I remember as a kid sitting in my sixth grade social studies class listening to Mr. Branch teach us about Columbus. Here are some things I learned back then:
- Columbus was a great navigator
- Columbus discovered the world was round
- Columbus discovered America
In my college years, Columbus suddenly shifted from a benign and heroic figure to a rapist, colonizing madman. He killed the Indians (of course, he erroneously named them "Indians"). He massacred their culture and replaced it with Spanish imperialism. He paved the way for slavery in the New World.

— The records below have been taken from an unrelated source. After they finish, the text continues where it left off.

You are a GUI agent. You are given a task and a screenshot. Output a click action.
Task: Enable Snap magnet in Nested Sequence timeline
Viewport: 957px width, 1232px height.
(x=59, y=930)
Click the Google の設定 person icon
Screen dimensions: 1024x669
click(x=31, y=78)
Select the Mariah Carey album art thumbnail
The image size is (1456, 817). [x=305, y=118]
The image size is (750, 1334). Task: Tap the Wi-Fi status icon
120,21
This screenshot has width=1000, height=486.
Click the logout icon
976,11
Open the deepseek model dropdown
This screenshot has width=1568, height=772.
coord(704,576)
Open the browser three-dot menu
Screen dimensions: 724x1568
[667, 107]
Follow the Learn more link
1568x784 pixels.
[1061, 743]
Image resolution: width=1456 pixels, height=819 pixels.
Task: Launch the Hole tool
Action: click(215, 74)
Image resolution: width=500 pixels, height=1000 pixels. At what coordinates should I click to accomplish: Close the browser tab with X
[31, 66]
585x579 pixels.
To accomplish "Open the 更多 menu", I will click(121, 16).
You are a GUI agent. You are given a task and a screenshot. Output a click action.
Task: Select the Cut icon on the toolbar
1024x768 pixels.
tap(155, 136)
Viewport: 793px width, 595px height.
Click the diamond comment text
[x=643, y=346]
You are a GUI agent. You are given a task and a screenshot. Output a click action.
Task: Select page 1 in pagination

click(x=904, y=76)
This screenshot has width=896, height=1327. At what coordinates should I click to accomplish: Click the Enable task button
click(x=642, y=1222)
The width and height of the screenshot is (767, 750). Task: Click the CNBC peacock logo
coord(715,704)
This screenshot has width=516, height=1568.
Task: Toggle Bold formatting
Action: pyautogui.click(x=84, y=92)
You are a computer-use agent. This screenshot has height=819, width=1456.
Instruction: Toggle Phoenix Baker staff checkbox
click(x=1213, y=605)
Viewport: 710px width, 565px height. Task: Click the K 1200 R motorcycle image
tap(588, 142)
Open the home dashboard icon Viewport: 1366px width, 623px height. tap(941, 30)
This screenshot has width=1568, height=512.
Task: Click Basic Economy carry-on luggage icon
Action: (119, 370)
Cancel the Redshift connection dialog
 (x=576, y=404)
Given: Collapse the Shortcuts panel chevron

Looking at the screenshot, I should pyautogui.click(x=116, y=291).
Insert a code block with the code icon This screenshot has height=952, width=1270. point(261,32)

In the third phase of my reintroduction to Columbus, I find myself falling somewhere in between the naivetee of my childhood and the militancy of my early adult years. It turn out everything I ever learned about Columbus was only a half truth. Columbus was not a great navigator. In fact, he was wrong in his calculations most of the time. He was a visionary, but the careful, meticulous work of navigation often proved too tedious for him. Columbus certainly did not discover that the world was round. Early Greek philosophers and scientists had already theorized the world was round--and they even had the mathematical equations to prove it. By the time Columbus was traipsing through Europe in search of a benefactor for his expedition, every self-respecting, educated person knew the world was not flat. And Columbus did not discover America. Credible evidence exists to show the Vikings found and left America long before Columbus. Even more spectacular, Dr. Ivan Van Sertima made the case for a pre-Columbian African presence in America in his ground breaking work They Came Before Columbus.
But none of those facts can change the transformational nature of Columbus' voyages. He changed the course of human history in a way no one else before him had ever done. For a trade scholar like me, it is indisputable that modern trade history began with Columbus. In his search for a western route to India and China, he reconstructed the modern trading system in a way that continues to resonate to this day. It's impact can still be felt all over Europe, Africa, Asia and the Americas. As a Haitian-born "West Indian" woman, I certainly continue to feel the impact of Columbus' voyages in my own life (I have written a series of essays on the point, which can be found here.)
In the face of all that, I find it impossible to not at least acknowledge this day. Happy (?) Columbus Day.